The problem is even worse for families of dinosaurs. When reading papers published over a period of 10 or more years it seems that every new fossil results in a revised cladogram. 

Part of the problem is down to the fact that some dinosaurs are know from very fragmentary fossils (sometimes a tooth and a bit of jaw bone!). 
One publication admitted the problem very clearly by stating that : “ [..] the origins of the derived bauplan of the Sauropoda remains poorly understood. This is because of an early sauropod record in which only fragmentary forms are known from rocks earlier than the Toarcian [upper lower Jurassic], as well the instability of several derived sauropodomorph taxa within a number of recent cladistic analyses” (McPhee, Yates, Choiniere, & Abdala, 2014). The situation is largely unchanged today. 

It is not only a problem for that part of the fossil record. Go on Wikipedia and look up a random dinosaur group and you will find, more often than not, several alternative cladograms to choose from. This is in part due to that fact that many fossil species of dinosaur are based on rather fragmentary specimens with some exceptions like Tyrannosaurs and Allosaurs

I came across a clear example of this when looking up Dreadnoughtus schrani. The authors of the initial report tell you that this is the most complete large sauropod ever found with 45.5% of the skeleton.

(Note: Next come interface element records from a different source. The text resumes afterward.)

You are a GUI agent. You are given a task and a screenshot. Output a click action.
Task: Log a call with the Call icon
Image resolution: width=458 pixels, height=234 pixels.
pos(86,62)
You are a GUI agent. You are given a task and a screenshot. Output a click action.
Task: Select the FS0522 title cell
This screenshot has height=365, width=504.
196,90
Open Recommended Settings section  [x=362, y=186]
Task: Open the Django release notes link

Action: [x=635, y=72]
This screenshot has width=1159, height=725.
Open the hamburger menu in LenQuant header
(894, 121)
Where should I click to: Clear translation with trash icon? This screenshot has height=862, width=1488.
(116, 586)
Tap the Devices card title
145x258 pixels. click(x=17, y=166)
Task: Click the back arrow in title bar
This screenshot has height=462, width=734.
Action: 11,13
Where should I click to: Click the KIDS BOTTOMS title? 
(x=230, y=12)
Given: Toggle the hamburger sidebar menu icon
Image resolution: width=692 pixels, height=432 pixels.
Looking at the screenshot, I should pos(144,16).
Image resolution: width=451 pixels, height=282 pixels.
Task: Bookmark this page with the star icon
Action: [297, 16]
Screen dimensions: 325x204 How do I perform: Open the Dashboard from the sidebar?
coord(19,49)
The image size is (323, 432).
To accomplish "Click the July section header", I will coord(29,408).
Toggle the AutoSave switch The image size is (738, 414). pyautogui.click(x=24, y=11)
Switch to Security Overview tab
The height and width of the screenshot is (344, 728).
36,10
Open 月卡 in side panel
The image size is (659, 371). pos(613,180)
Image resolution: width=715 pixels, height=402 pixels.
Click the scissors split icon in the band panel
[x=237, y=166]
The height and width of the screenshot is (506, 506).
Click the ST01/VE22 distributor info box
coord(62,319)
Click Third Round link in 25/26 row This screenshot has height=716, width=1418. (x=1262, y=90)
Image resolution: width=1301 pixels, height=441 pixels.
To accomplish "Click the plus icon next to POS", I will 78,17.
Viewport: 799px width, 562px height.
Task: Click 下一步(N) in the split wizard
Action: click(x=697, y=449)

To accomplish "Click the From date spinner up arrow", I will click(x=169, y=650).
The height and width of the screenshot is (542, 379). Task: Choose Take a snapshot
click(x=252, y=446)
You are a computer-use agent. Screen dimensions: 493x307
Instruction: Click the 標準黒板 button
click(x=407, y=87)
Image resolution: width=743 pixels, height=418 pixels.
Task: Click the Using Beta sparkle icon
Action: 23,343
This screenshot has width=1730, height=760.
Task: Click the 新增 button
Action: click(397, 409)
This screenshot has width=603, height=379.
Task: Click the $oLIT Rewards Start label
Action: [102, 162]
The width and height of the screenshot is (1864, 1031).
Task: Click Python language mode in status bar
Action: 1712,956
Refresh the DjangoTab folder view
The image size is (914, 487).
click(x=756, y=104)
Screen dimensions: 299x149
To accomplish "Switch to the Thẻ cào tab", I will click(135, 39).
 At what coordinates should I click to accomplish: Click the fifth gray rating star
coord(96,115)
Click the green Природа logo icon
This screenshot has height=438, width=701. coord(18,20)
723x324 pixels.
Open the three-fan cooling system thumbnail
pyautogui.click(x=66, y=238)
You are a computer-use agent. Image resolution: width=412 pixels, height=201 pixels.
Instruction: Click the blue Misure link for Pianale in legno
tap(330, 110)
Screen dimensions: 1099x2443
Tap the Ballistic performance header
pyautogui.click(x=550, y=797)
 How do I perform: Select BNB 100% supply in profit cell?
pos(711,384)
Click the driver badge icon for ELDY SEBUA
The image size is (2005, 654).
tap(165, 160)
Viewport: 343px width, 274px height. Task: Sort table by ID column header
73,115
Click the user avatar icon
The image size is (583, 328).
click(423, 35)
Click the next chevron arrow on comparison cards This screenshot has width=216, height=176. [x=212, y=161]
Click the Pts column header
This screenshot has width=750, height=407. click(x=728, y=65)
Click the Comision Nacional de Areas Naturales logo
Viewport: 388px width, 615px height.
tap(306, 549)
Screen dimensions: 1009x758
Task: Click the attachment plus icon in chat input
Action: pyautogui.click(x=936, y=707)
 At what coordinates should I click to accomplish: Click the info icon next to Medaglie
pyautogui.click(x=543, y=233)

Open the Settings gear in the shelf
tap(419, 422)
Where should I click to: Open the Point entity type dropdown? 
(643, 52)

There is another sauropod which is 44.1 % complete and after that they are 15.2% or less.
  
You will also find odd things like basal dinosaurs which have derived features. One extreme example (but by no means not the only one) is Heterodontosuarus which has a jaw full of mammal-like teeth! 

All this notwithstanding should not result in ever changing cladograms. If evolution really did occur then the cladograms should be stable when adding new information and / or new species. 

All this suggests that we should be very careful when hearing and reading about dinosaur evolution in the popular scientific media.